Work task: According to the passage about the reception of Cloud Cuckoo Land, which award did the novel win?

According to Book Marks, the book received a "positive" consensus, based on thirty-one critic reviews: one "rave", five "positive", one "mixed", and three "pan".[8] On November/December 2021 issue of Bookmarks, the book received a (4.0 out of 5) based on critic reviews with a summary saying, "A deeply humane, magical work".[9][10]
Publishers Weekly, in its starred review, wrote, "Doerr seamlessly shuffles each of these narratives in vignettes that keep the action in full flow and the reader turning the pages. The descriptions of Constantinople, Idaho, and the Argos are each distinct and fully realized, and the protagonists of each are united by a determination to survive and a hunger for stories."[11] Kirkus Reviews agreed, also in a starred review, praising Doerr's many "narrative miracles" for uniting the novel's storylines.[12]
In a review in The Guardian, Elizabeth Knox called Cloud Cuckoo Land "a gift of a novel", that is "large-hearted ... joyous [and] a deep lungful of fresh air".[3] She complimented the skill with which Doerr weaves each of his character's narratives into Diogenes’ fable. Knox stated that Doerr's novel shows "how things survive by chance, and through love" and that love is needed "to save what we still have on Earth".[3] In another review in The Guardian, Hephzibah Anderson wrote that Cloud Cuckoo Land is full of "[w]onderment and despair, love and destruction and hope".[13] With its "lyrical" text and classical philosophy intermingling with the climate crisis, Anderson described the book as "a tribute to the magic of reading".[13]
Marcel Theroux wrote in a review in The New York Times that Cloud Cuckoo Land is "a wildly inventive novel that teems with life, straddles an enormous range of experience and learning, and embodies the storytelling gifts that it celebrates."[4] He said that its characters are "engaging" and the storytelling is "bracing and energetic". He found it "an amazing feat" that Doerr is able to hold together the different narratives, spanning eight centuries, and still produce a "compelling, coherent and moving" book. Theroux concluded that it is "a humane and uplifting book for adults that’s infused with the magic of childhood reading experiences."[4]
In a largely negative review in The Irish Times, Barry Pierce called Doerr's "multi-genre epic" "a convoluted work".[14] He said that while the sections in the present have some of the novel's "strongest plotting and best writing", the Constantinople pieces tend to stagnate, and the time spent aboard the Argos "reads like a literary fiction author attempting to do sci-fi".[14] He also found the short chapters that hop between characters and genres "exhausting" and "the literary equivalent of late-night channel hopping".[14] Pierce concluded that overall, the novel's plot is "technically, masterfully done", and notwithstanding the weaker sections, it keeps moving at a brisk pace, but added that "there may actually be some truth behind the concept of something being too big to fail."[14] Writing in The Washington Post, Ron Charles also called Cloud Cuckoo Land "convoluted".[15] He wrote that while each character's tales could have been a captivating novel (barring the science-fiction story, which he said "has a moldy Twilight Zone funk"), Doerr slices the plots up and scrambles them, creating "a textual puzzle as complicated as the ancient Diogenes codex."[15]
Cloud Cuckoo Land won the 2022 Grand Prix de Littérature Américaine.[16] It was a finalist for the 2021 National Book Award for Fiction.[17] It was longlisted for the 2021 Andrew Carnegie Medal for Excellence in Fiction.[18]

Exercise data:
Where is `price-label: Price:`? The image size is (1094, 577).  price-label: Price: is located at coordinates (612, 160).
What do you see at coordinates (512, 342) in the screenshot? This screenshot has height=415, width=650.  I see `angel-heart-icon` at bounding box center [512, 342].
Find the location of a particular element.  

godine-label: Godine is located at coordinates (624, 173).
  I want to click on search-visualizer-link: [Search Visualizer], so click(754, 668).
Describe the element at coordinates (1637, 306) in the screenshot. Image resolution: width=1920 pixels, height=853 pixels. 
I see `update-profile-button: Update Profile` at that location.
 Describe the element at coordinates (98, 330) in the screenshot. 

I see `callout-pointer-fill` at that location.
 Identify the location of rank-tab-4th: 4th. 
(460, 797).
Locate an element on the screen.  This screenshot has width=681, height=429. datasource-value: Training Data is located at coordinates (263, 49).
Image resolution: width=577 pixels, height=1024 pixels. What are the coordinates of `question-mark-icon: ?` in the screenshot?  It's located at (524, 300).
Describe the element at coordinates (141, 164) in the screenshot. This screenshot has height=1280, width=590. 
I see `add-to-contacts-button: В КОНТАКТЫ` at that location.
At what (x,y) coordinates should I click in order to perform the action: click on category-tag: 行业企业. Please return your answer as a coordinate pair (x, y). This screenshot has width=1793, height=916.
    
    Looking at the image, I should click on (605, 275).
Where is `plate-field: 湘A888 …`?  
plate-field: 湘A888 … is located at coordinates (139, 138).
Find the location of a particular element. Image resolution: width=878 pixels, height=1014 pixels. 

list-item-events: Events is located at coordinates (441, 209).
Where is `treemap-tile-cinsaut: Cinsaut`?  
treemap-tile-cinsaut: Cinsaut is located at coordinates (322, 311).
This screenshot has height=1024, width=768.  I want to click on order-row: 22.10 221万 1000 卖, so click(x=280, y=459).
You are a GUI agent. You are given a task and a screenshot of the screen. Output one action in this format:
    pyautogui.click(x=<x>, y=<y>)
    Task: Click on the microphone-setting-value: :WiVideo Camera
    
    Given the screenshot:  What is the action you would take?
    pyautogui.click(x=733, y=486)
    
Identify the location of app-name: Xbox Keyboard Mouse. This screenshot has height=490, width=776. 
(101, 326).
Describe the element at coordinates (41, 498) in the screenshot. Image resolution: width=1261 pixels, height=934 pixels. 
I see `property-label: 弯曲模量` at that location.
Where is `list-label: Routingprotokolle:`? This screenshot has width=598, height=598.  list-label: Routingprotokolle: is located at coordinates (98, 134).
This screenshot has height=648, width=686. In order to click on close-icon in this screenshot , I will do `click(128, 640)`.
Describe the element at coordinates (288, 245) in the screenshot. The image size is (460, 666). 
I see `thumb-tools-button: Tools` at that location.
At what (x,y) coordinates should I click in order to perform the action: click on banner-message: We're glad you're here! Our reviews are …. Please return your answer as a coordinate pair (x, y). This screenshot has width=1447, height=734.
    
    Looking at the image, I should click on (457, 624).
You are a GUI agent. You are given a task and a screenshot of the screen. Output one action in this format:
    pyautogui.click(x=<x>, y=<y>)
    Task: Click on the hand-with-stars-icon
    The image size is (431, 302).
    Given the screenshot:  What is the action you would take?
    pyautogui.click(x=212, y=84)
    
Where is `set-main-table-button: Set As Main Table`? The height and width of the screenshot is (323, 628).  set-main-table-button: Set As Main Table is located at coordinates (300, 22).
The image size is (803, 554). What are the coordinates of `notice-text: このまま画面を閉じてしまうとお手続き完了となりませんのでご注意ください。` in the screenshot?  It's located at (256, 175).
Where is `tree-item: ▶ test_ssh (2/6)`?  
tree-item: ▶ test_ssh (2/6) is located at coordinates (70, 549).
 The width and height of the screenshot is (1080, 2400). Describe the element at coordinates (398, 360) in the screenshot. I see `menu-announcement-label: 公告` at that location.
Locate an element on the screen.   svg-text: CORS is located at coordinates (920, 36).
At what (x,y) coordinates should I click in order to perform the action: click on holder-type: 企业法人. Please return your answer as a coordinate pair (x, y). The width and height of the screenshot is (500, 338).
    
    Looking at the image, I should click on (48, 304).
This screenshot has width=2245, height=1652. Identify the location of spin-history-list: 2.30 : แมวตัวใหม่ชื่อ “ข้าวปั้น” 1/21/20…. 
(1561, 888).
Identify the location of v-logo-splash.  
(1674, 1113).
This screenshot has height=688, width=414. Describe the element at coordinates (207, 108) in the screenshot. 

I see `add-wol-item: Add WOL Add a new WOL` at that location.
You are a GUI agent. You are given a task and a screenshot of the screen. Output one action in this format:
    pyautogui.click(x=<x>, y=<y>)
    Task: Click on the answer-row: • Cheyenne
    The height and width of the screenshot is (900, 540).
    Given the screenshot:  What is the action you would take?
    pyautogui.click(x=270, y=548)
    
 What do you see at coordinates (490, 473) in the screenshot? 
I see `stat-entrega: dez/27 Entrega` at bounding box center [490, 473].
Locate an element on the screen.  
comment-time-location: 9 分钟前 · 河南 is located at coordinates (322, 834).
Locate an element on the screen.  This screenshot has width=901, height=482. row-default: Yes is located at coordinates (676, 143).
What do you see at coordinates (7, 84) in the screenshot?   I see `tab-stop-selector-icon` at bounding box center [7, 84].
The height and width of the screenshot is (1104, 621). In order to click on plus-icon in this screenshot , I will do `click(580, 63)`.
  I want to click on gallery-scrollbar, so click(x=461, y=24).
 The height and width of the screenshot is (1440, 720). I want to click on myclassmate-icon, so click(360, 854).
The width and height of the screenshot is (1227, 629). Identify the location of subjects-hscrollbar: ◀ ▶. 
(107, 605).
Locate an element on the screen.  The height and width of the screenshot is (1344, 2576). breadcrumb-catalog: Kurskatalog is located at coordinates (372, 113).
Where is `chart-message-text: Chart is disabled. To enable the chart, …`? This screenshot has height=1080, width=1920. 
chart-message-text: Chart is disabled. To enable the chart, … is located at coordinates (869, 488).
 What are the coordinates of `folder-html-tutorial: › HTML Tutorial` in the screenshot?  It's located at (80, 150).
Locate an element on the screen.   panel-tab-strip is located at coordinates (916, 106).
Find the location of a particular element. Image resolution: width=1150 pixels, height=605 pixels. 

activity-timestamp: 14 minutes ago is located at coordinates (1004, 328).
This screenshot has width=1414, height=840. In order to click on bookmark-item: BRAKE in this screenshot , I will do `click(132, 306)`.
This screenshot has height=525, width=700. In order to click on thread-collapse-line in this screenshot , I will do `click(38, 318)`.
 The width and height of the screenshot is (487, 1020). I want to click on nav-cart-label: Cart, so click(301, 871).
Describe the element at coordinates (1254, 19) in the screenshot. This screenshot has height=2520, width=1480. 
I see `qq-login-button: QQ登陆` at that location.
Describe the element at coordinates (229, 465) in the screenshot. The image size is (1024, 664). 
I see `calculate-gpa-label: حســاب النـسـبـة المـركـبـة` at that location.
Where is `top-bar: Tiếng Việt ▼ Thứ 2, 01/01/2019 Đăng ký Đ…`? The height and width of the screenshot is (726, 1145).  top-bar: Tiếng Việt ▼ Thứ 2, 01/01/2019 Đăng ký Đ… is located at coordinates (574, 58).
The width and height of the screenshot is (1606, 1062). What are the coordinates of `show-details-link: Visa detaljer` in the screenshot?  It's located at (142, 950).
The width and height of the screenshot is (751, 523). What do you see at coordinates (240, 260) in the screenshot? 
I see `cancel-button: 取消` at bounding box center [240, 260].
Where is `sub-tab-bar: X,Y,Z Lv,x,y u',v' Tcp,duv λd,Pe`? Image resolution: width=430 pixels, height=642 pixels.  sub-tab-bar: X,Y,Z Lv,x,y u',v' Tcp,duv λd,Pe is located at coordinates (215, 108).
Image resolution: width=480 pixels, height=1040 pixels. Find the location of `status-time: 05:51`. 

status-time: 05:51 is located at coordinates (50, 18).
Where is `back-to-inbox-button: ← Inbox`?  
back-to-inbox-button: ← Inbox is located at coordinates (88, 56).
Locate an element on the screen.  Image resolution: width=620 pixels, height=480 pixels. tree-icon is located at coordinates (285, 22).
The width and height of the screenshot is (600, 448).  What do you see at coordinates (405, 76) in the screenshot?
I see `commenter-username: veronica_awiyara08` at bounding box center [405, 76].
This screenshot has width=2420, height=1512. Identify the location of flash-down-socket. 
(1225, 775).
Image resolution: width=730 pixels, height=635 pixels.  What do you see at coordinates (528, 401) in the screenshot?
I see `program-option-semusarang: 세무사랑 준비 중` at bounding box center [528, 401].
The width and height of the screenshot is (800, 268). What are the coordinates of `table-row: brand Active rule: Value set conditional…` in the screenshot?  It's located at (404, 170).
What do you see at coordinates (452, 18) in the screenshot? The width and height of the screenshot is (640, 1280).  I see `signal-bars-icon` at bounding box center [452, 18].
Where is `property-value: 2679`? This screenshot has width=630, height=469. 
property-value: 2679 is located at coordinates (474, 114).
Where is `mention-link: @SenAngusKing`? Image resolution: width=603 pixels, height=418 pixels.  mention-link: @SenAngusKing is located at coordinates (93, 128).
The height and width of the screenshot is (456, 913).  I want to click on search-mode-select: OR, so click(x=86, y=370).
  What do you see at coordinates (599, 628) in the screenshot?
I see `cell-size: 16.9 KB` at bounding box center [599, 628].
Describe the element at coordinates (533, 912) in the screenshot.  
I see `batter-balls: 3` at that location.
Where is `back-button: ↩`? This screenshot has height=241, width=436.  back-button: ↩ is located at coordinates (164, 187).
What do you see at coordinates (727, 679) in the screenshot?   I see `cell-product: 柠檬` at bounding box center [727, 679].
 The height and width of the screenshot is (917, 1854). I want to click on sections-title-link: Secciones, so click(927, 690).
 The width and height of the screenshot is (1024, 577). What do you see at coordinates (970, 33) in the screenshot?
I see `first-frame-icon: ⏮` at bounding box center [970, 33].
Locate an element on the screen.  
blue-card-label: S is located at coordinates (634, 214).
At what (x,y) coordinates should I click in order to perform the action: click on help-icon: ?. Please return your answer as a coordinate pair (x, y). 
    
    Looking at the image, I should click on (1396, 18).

Answer space: The 2022 Grand Prix de Littérature Américaine.